Hadoop0.20.2在Windows 7部署,以及Eclipse3.7的插件配置
参考网上N多资料,自己弄了多半天;原本认为window平台安装部署应该比较简单,看起来并不简单,并不轻松。
将自己的部署经过书写如下。
一、准备部署需要的资源
1、Cygwin,是一款在windows平台模拟linux环境的工具,访问http://cygwin.com;
2、JDK1.6.0_20 for win64
3、hadoop 0.20.2
4、eclipse-java-indigo-win32-x86_64.zip
二、安装JDK
定义JAVA_HOME,CLASSPATH环境变量。
三、安装Cygwin
需要安装下面的组件:
Net Category: openssh,openssl
Base Category:sed(这个是后面Eclipse配置插件需要的)
Editor Category:vim(可选)
Devel Category:subversion(可选)
安装完,在桌面上会出现快捷图标。
然后,双击该图标,在窗口中输入ssh-host-config,如下:
配置过程如下:
Mike@Mike-PC ~
$ ssh-host-config
*** Query: Overwrite existing /etc/ssh_config file? (yes/no) yes
*** Info: Creating default /etc/ssh_config file
*** Query: Overwrite existing /etc/sshd_config file? (yes/no) yes
*** Info: Creating default /etc/sshd_config file
*** Info: Privilege separation is set to yes by default since OpenSSH 3.3.
*** Info: However, this requires a non-privileged account called 'sshd'.
*** Info: For more info on privilege separation read /usr/share/doc/openssh/READ ME.privsep.

* _所示信息_
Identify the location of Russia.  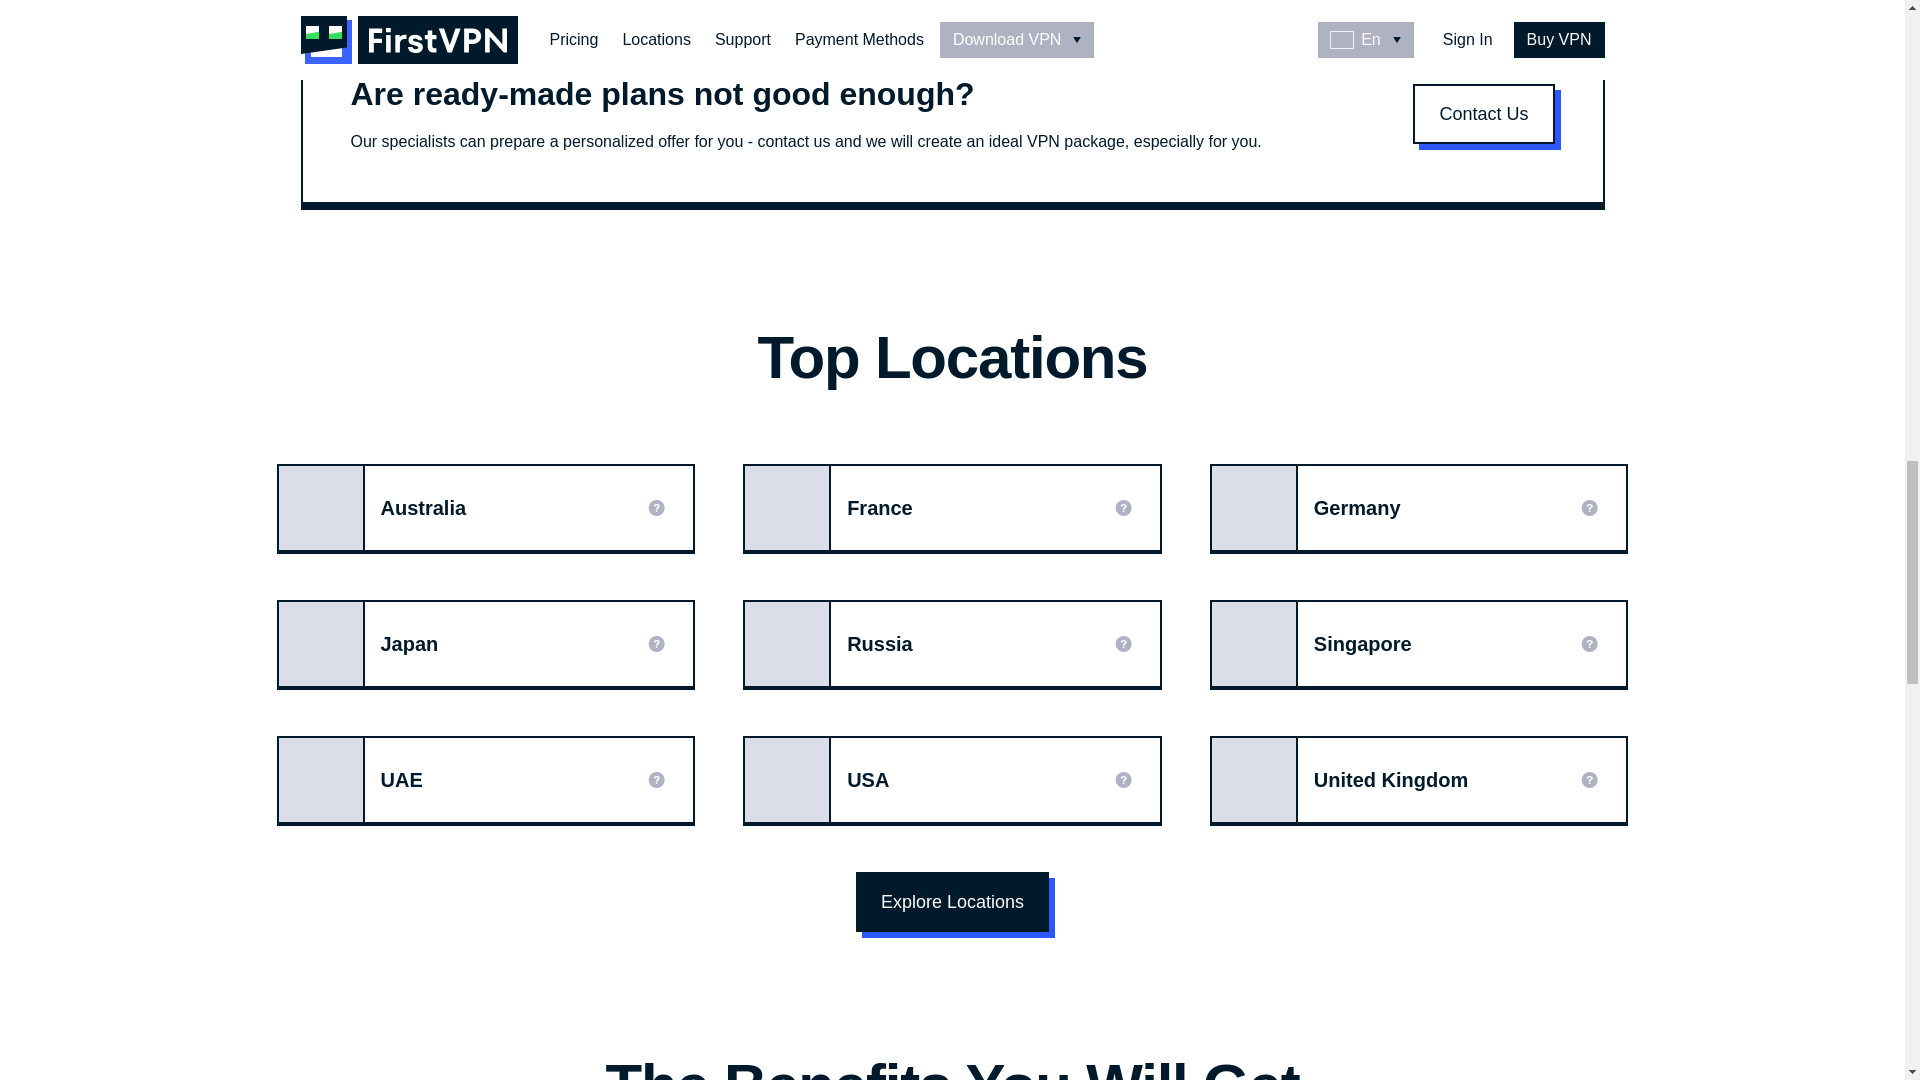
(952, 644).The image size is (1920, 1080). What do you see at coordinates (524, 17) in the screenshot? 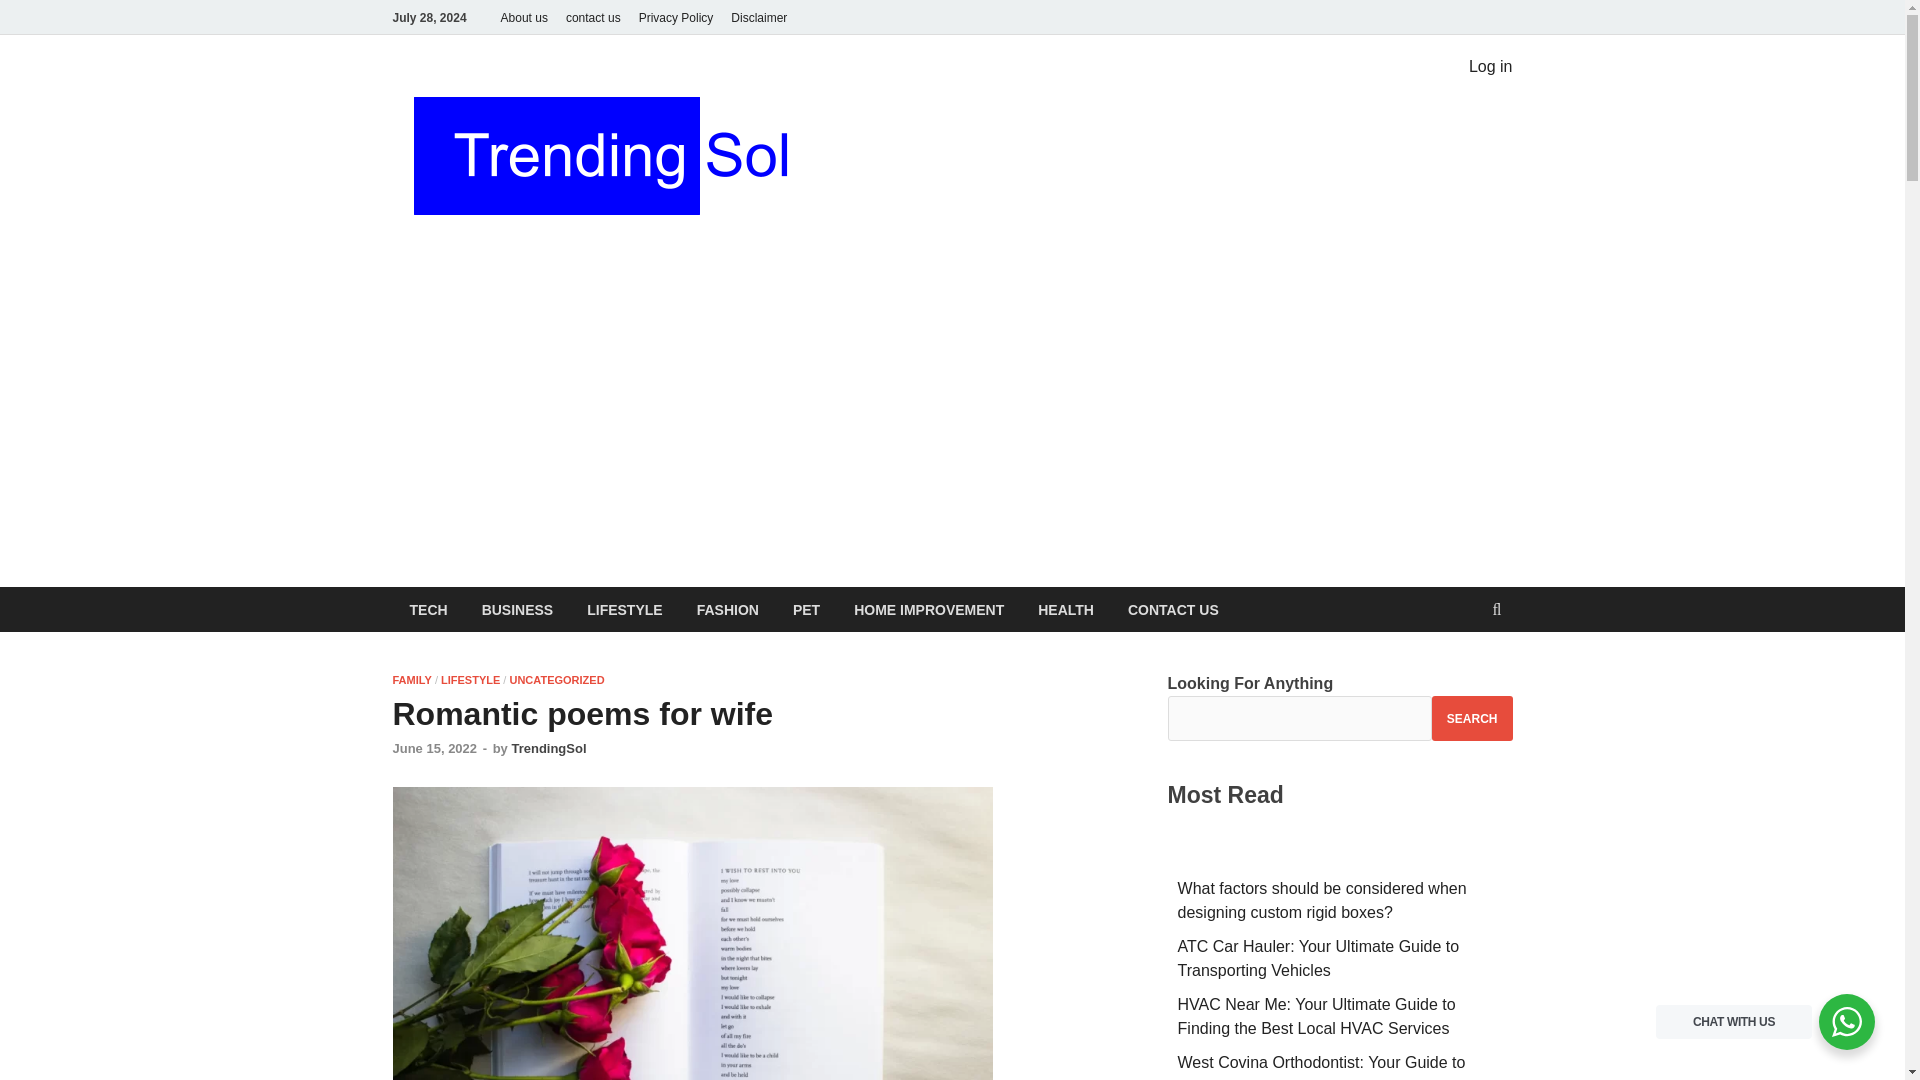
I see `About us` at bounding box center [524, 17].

--

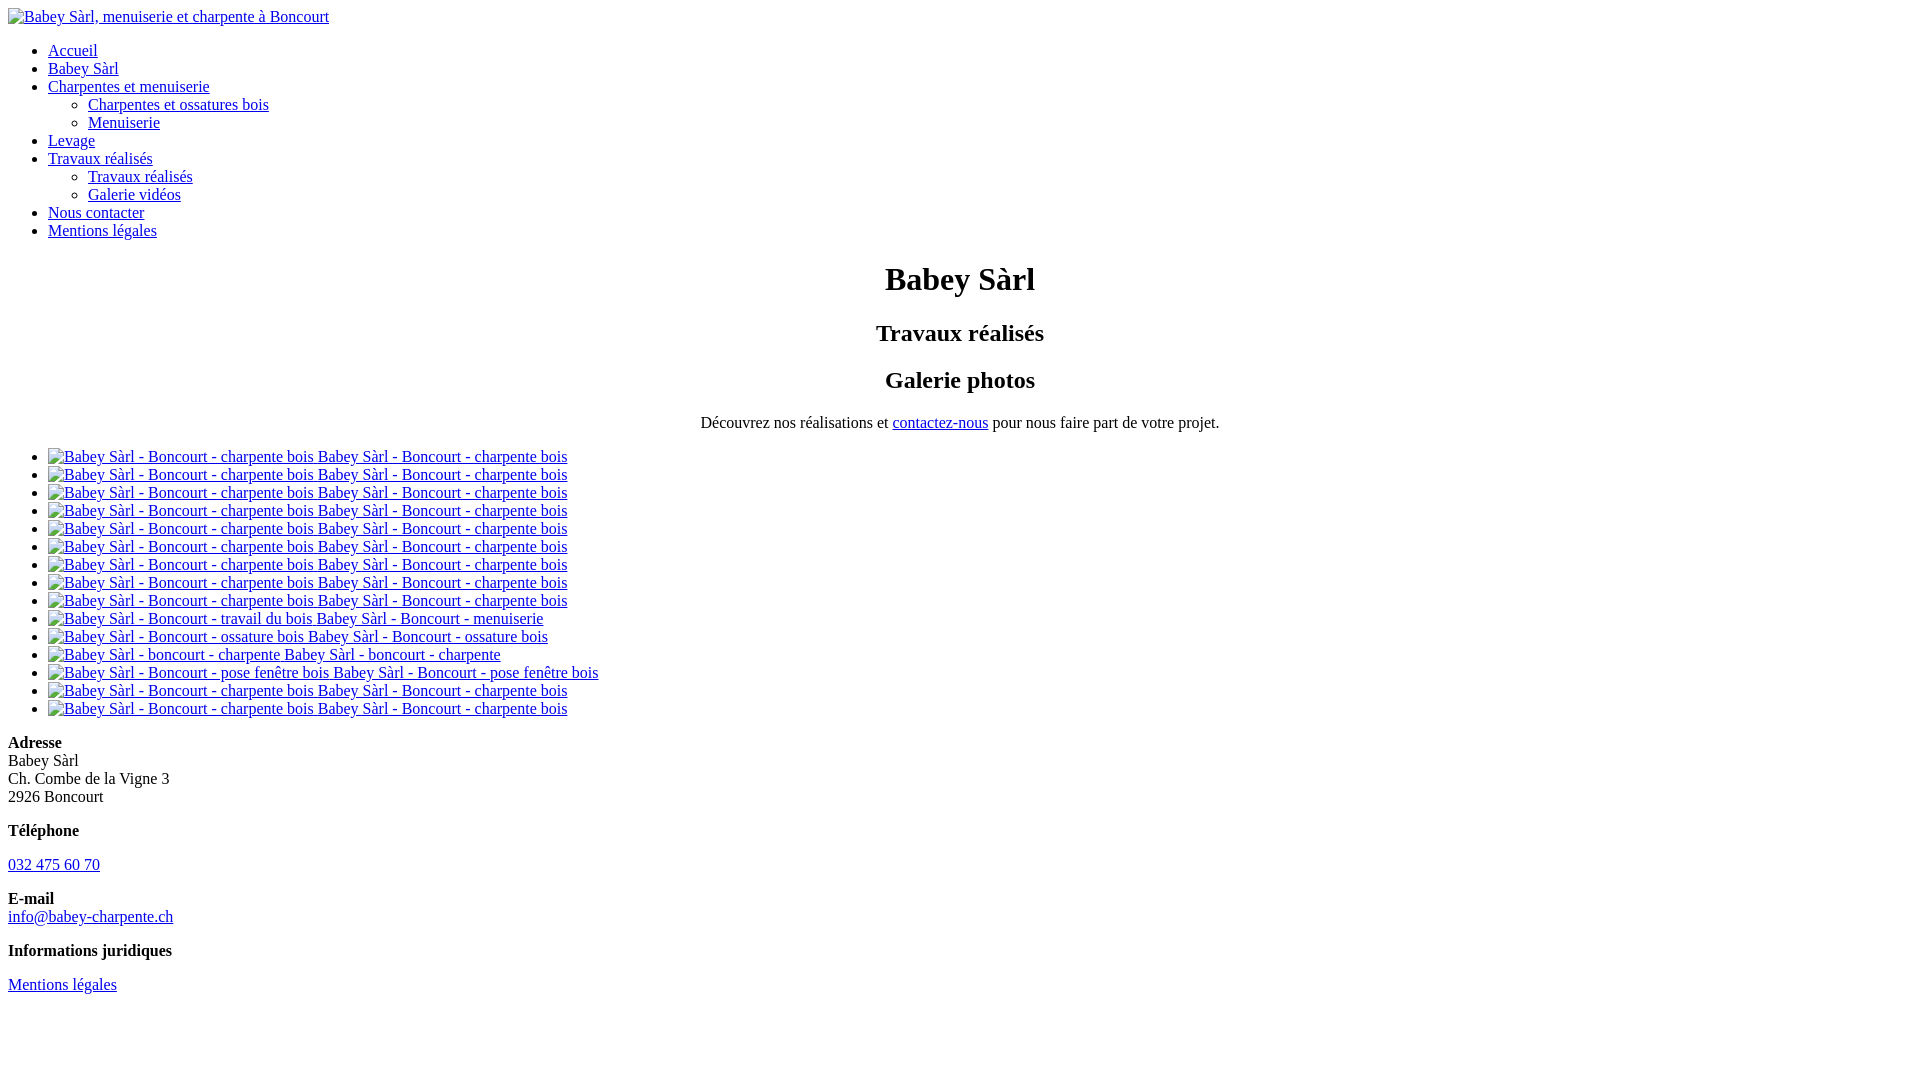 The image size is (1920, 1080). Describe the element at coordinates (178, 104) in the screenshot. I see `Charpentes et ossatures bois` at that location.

==

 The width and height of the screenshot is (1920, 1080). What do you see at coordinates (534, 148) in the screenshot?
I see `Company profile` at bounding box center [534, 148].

* _待完成事项_
(1) 请根据关于Hadoop部署的文章回答下列问题:
(a) 准备的资源中,Hadoop的版本号是多少?
(b) 安装Cygwin时,Base Category下需要安装哪个组件?
(c) Cygwin安装完成后,桌面上会出现什么?
(2) 请接续关于Hadoop在Windows 7上部署的文章,从其末尾处继续往下写。

* _任务答复_
(1)
(a) 0.20.2
(b) sed
(c) 快捷图标

(2)
*** Query: Should privilege separation be used? (yes/no) yes
*** Info: Note that creating a new user requires that the current account have
*** Info: Administrator privileges. Should this script. attempt to create a
*** Query: new local account 'sshd'? (yes/no) yes
*** Info: Updating /etc/sshd_config file
*** Query: Do you want to install sshd as a service?
*** Query: (Say "no" if it is already installed as a service) (yes/no) yes
*** Query: Enter the value of CYGWIN for the daemon: [] ntsec
*** Info: On Windows Server 2003, Windows Vista, and above, the
*** Info: SYSTEM account cannot setuid to other users -- a capability
*** Info: sshd requires. You need to have or to create a privileged
*** Info: account. This script. will help you do so.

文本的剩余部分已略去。